Task item: Write out the entries below in full, exactly as given.

======== Available data ========

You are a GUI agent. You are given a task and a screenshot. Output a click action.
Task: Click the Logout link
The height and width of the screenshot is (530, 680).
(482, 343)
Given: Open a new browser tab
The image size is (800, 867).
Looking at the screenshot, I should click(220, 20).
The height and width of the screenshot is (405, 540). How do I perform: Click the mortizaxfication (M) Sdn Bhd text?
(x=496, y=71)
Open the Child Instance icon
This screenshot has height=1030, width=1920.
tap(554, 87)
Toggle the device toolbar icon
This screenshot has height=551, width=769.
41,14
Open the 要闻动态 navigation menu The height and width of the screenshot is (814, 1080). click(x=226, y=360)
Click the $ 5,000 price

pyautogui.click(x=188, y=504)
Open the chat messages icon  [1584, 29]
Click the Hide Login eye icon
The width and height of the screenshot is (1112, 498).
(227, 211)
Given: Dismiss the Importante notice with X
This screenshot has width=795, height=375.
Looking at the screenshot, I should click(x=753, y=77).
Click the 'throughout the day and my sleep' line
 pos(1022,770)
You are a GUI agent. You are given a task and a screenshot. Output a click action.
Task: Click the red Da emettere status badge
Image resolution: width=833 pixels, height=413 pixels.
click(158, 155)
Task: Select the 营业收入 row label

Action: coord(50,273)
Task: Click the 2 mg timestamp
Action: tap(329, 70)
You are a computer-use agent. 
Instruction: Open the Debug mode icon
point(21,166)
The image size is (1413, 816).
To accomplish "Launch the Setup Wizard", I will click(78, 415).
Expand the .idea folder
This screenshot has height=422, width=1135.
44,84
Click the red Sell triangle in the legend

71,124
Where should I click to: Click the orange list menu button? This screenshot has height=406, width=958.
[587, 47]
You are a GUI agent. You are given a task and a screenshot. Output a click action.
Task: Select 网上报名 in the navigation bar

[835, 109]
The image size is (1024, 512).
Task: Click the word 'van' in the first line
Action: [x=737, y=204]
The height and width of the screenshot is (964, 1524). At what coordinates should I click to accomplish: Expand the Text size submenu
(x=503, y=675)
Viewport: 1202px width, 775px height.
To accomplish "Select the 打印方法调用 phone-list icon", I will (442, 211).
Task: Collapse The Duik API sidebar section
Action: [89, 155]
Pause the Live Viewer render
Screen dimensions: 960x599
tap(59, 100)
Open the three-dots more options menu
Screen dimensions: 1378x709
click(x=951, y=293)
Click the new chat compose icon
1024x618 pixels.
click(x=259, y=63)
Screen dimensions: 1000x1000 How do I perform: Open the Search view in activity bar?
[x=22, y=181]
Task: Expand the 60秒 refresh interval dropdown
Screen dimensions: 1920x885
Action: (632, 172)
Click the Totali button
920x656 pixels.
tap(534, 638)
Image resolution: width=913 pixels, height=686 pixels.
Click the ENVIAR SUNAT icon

========

Response:
You are a GUI agent. You are given a task and a screenshot. Output a click action.
Task: Click the Logout link
The height and width of the screenshot is (530, 680).
(482, 343)
Given: Open a new browser tab
The image size is (800, 867).
Looking at the screenshot, I should click(220, 20).
The height and width of the screenshot is (405, 540). How do I perform: Click the mortizaxfication (M) Sdn Bhd text?
(x=496, y=71)
Open the Child Instance icon
This screenshot has height=1030, width=1920.
tap(554, 87)
Toggle the device toolbar icon
This screenshot has height=551, width=769.
41,14
Open the 要闻动态 navigation menu The height and width of the screenshot is (814, 1080). click(x=226, y=360)
Click the $ 5,000 price

pyautogui.click(x=188, y=504)
Open the chat messages icon  [1584, 29]
Click the Hide Login eye icon
The width and height of the screenshot is (1112, 498).
(227, 211)
Given: Dismiss the Importante notice with X
This screenshot has width=795, height=375.
Looking at the screenshot, I should click(x=753, y=77).
Click the 'throughout the day and my sleep' line
 pos(1022,770)
You are a GUI agent. You are given a task and a screenshot. Output a click action.
Task: Click the red Da emettere status badge
Image resolution: width=833 pixels, height=413 pixels.
click(158, 155)
Task: Select the 营业收入 row label

Action: coord(50,273)
Task: Click the 2 mg timestamp
Action: tap(329, 70)
You are a computer-use agent. 
Instruction: Open the Debug mode icon
point(21,166)
The image size is (1413, 816).
To accomplish "Launch the Setup Wizard", I will click(78, 415).
Expand the .idea folder
This screenshot has height=422, width=1135.
44,84
Click the red Sell triangle in the legend

71,124
Where should I click to: Click the orange list menu button? This screenshot has height=406, width=958.
[587, 47]
You are a GUI agent. You are given a task and a screenshot. Output a click action.
Task: Select 网上报名 in the navigation bar

[835, 109]
The image size is (1024, 512).
Task: Click the word 'van' in the first line
Action: [x=737, y=204]
The height and width of the screenshot is (964, 1524). At what coordinates should I click to accomplish: Expand the Text size submenu
(x=503, y=675)
Viewport: 1202px width, 775px height.
To accomplish "Select the 打印方法调用 phone-list icon", I will (442, 211).
Task: Collapse The Duik API sidebar section
Action: [89, 155]
Pause the Live Viewer render
Screen dimensions: 960x599
tap(59, 100)
Open the three-dots more options menu
Screen dimensions: 1378x709
click(x=951, y=293)
Click the new chat compose icon
1024x618 pixels.
click(x=259, y=63)
Screen dimensions: 1000x1000 How do I perform: Open the Search view in activity bar?
[x=22, y=181]
Task: Expand the 60秒 refresh interval dropdown
Screen dimensions: 1920x885
Action: (632, 172)
Click the Totali button
920x656 pixels.
tap(534, 638)
Image resolution: width=913 pixels, height=686 pixels.
Click the ENVIAR SUNAT icon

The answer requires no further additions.